Lunar Eclipse / Super "Blood" Moon of Tu b'Shevat 5779
The upcoming Lunar Eclipse / Super "Blood" Moon on Tu b'Shevat (January 20) will be visible all over North and South America. The Eclipse occurs at 9:16pm Pacific time (12:16am January 21 Eastern, 7:15am Israel time).
Lunar Eclipses happen predictably every year, only during Full Moons. Any given Jewish Year includes between six and seven Full Moon holidays: Tu b'Shevat, Purim (Purim Katan during leap years as well), Pesach, Pesach Sheni, Tu b'Av, and Sukkot.
The Talmud discusses eclipses and their effect on the nations of this earth. From the Babylonian Talmud, Sukkah 29a:
When the sun is in eclipse, it is a bad omen for the whole world. This may be illustrated by a parable. To what can this be compared? To a human being who made a banquet for his servants and put up for them a lamp. When he became wroth with them he said to his servant, ‘Take away the lamp from them, and let them sit in the dark’. It was taught: R’Meir said, whenever the luminaries are in eclipse, it is a bad omen for Israel since they are inured to blows. This may be compared to a school teacher who comes to school with a strap in his hand. Who becomes apprehensive? He who is accustomed to be daily punished.
The basic idea is that lunar eclipses are trouble for the Jewish nation, while solar eclipses mean trouble for the non-Jewish nations - yet Israel still suffers, as the non-Jewish nations take their troubles out on their convenient scapegoat, the Jews. This is the Talmud's poetic way of saying that the Jewish people experience trouble in this world in predictable, regular patterns - just as predictable and regular as the eclipse cycles themselves. The writers of the Talmud were simply managing expectations rather than making prophetic statements.
For those who are all tied up in anticipatory knots from reading predictions about the impending eclipse, keep this in mind: There was a full Lunar eclipse on Tu b'Shevat in 1999, 2000, 2009, 2018 as well as this year. There was a full Lunar eclipse on Purim in 2007 and on Purim Katan in 2008, as well as on Sukkot 2014, Pesach 2015, and Sukkot 2015.

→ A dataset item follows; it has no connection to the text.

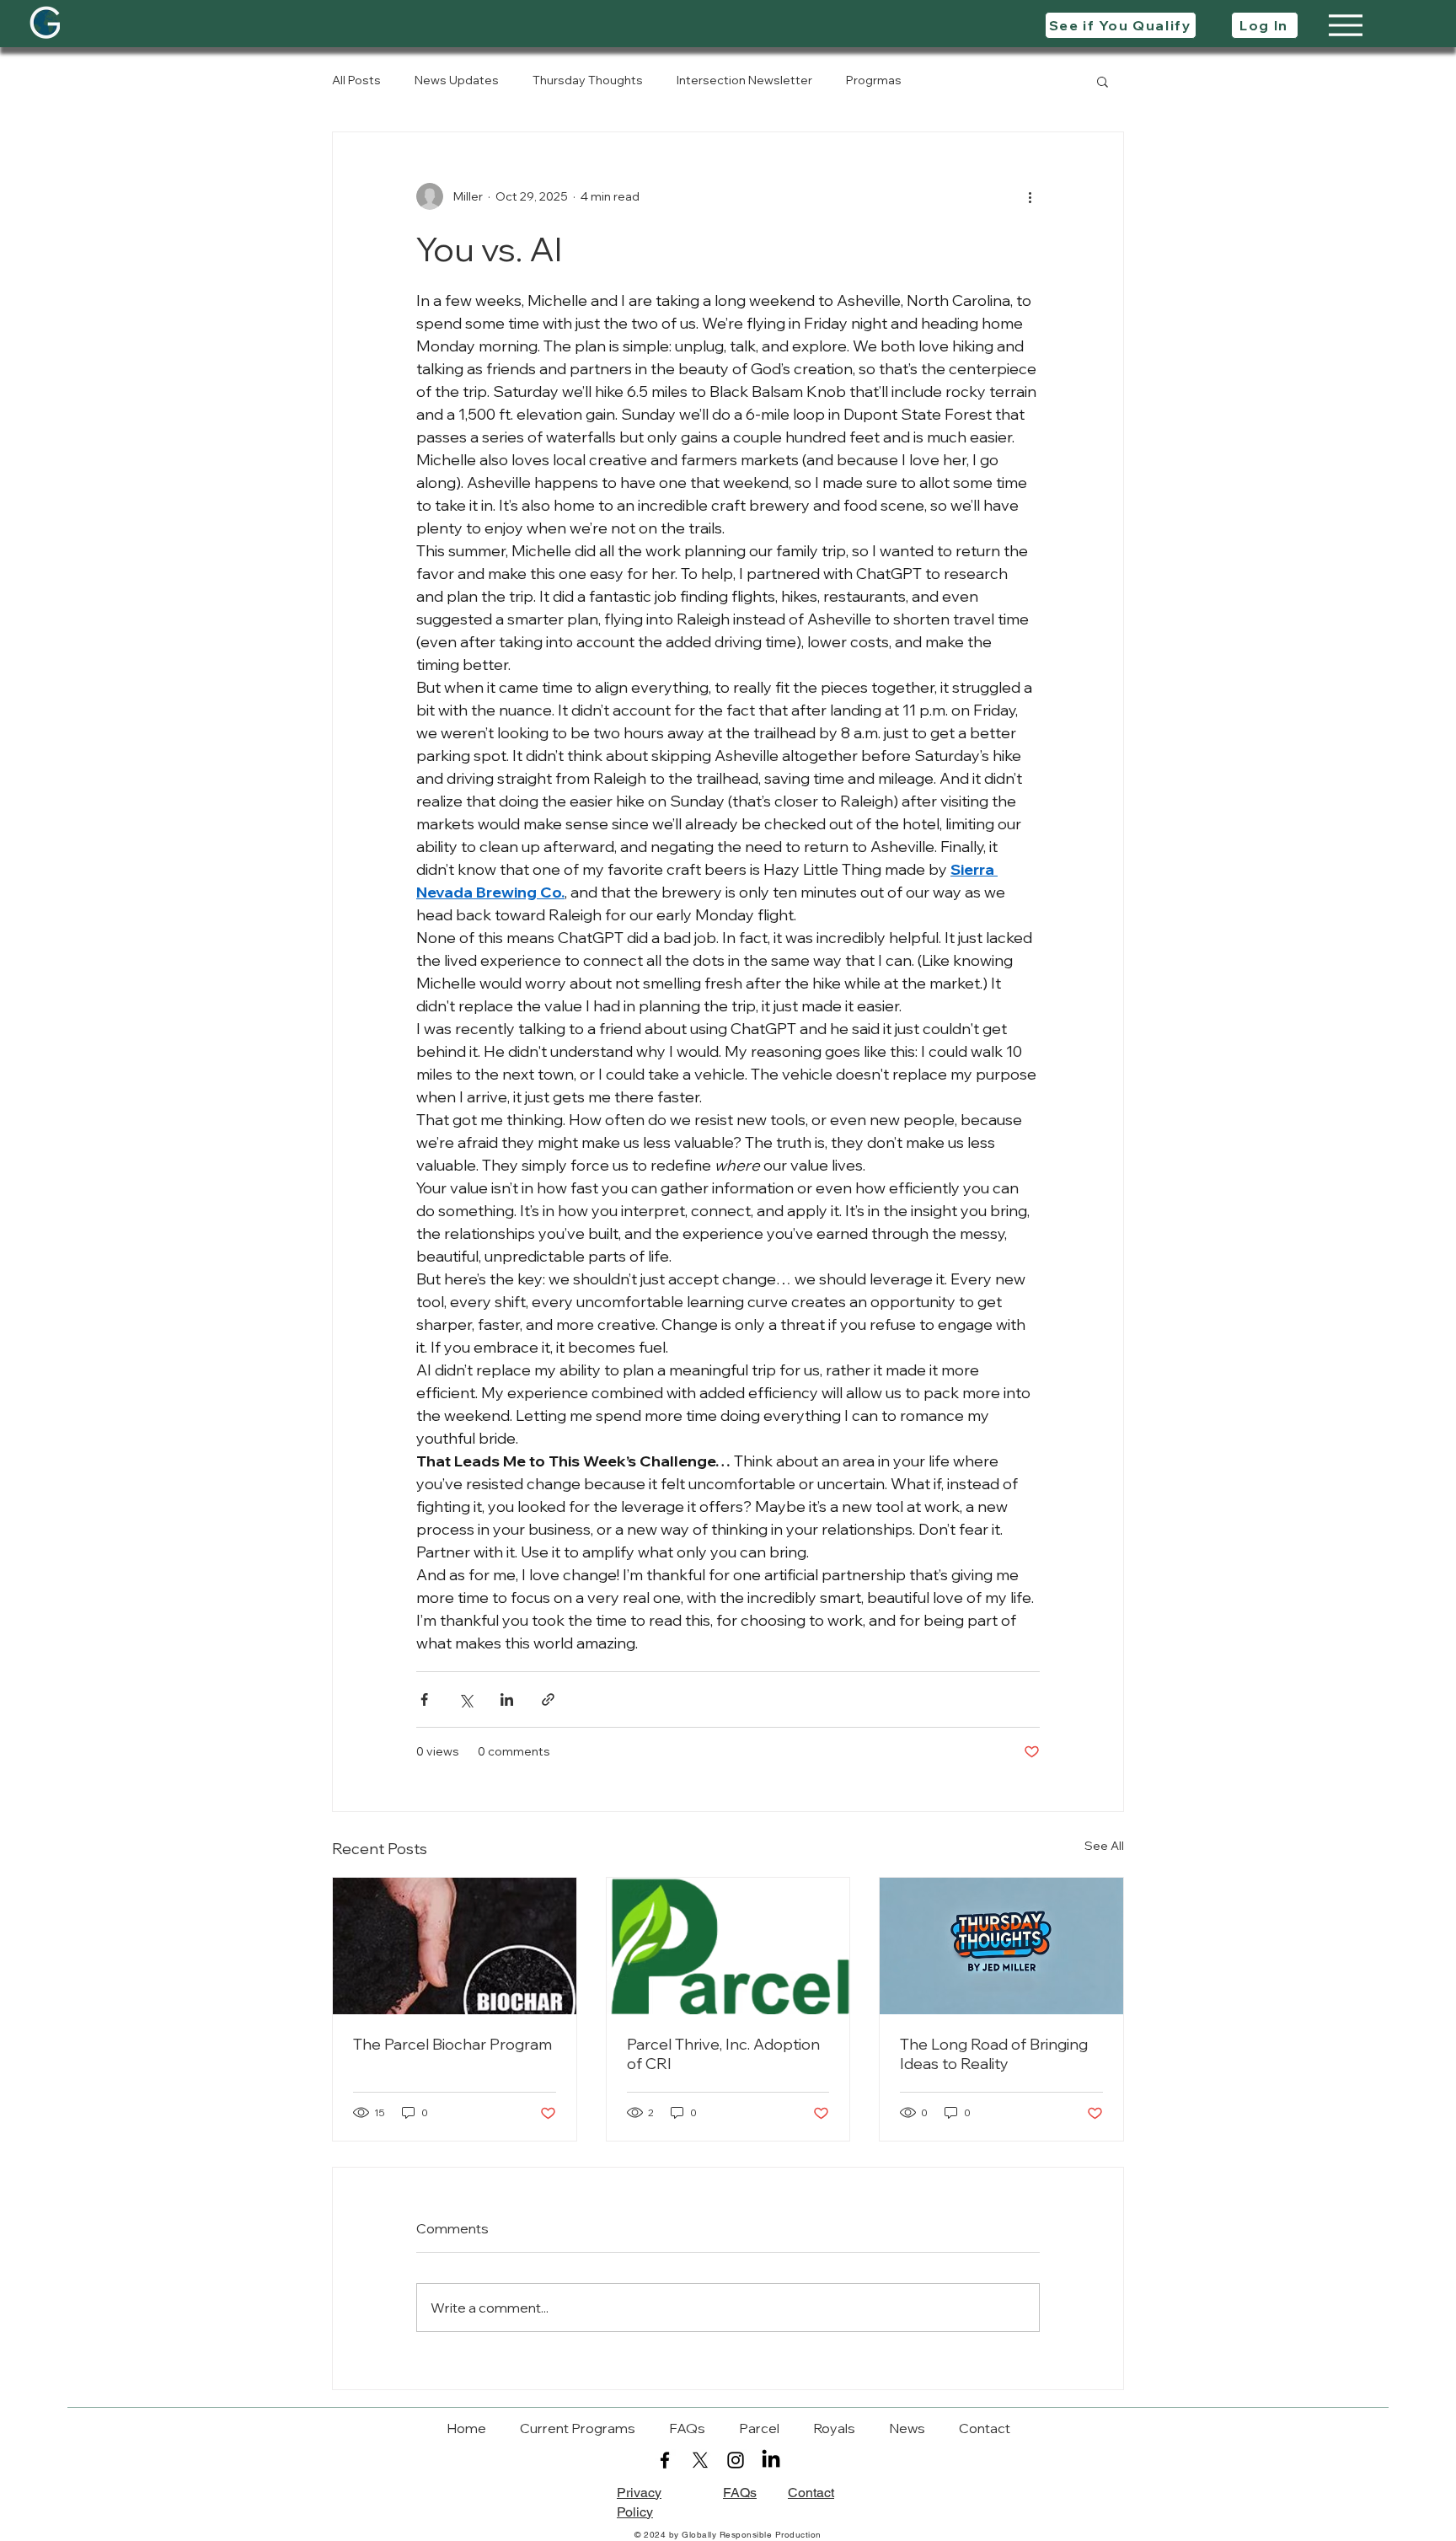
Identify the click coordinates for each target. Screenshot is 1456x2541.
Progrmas (874, 80)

With anywhere from six to seven Full Moon Jewish holidays per any given year, and anywhere from four to six (depending on the year) eclipses (solar and lunar) per annual eclipse cycle (there's NEVER a year without eclipses!), the statistical likelihood of an eclipse falling on a Jewish holiday is predictable and normal.
Lunar Eclipses ONLY happen on Full Moons. The term "Super Moon" is used when a Full Moon is at perigee (the closest it comes to Earth during the year). But not all "Super Moons" come with an Eclipse. A "Blood" Moon occurs during an eclipse when sunlight is filtered through the Earth's atmosphere. This eclipse is also being called a "Wolf Moon," which is one of the Native American names for the mid-winter Full Moon of January. Some tribes call it the Full Snow Moon. Not all "Wolf Moons" (or Full Snow Moons) or any other name for a Full Moon feature a Lunar Eclipse.

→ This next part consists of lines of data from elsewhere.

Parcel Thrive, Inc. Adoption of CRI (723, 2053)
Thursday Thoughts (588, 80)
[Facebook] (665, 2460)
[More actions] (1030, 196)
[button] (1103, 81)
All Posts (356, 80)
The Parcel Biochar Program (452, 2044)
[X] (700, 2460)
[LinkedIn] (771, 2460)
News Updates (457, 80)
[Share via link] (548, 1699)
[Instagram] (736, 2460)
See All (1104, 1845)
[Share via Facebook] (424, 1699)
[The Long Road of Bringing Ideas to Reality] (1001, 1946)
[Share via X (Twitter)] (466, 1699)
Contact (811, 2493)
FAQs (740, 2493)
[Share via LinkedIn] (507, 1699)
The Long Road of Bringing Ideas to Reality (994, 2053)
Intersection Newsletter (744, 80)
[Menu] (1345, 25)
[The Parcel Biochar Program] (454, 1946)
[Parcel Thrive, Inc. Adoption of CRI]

January's lunar eclipse comes two weeks after the Solar Eclipse / New Moon which inaugurated Chodesh Shevat. This year (5779) Chodesh Shevat began smack in the middle of Solar Capricorn, it was kicked off with the Solar Eclipse / New Moon conjunct transiting Saturn on January 5th and 6th. Less than a day later, Uranus stationed Direct at 29 degrees (the “ultimate” or “critical” degree of any sign) of Aries after his latest Retrograde period, which began last August. This makes Chodesh Shevat 5779 extra-powerful.
Shevat is the month associated with Aquarius. Both Uranus )the modern planetary ruler of Aquarius) and Saturn (the classical planetary ruler of Aquarius) are exerting pressure in the effort to bring about change – Saturn in his slow and steady way, Uranus in his abrupt, sudden, and surprising way. These Celestial Titans are tag-teaming in the Cardinal (initiating) signs of Capricorn and Aries (aided by Mars’ recent ingress into his home sign) to overcome the tectonic pressure generated by fear-based resistance to what we all know in our heart is inevitable change.
Comfort zones will be shaken, concepts about security upended, definitions of both “ally” and “enemy” will be reconsidered, ideals will be challenged. The universe is sending a memo: did you receive it yet? The times, they are a-changin’.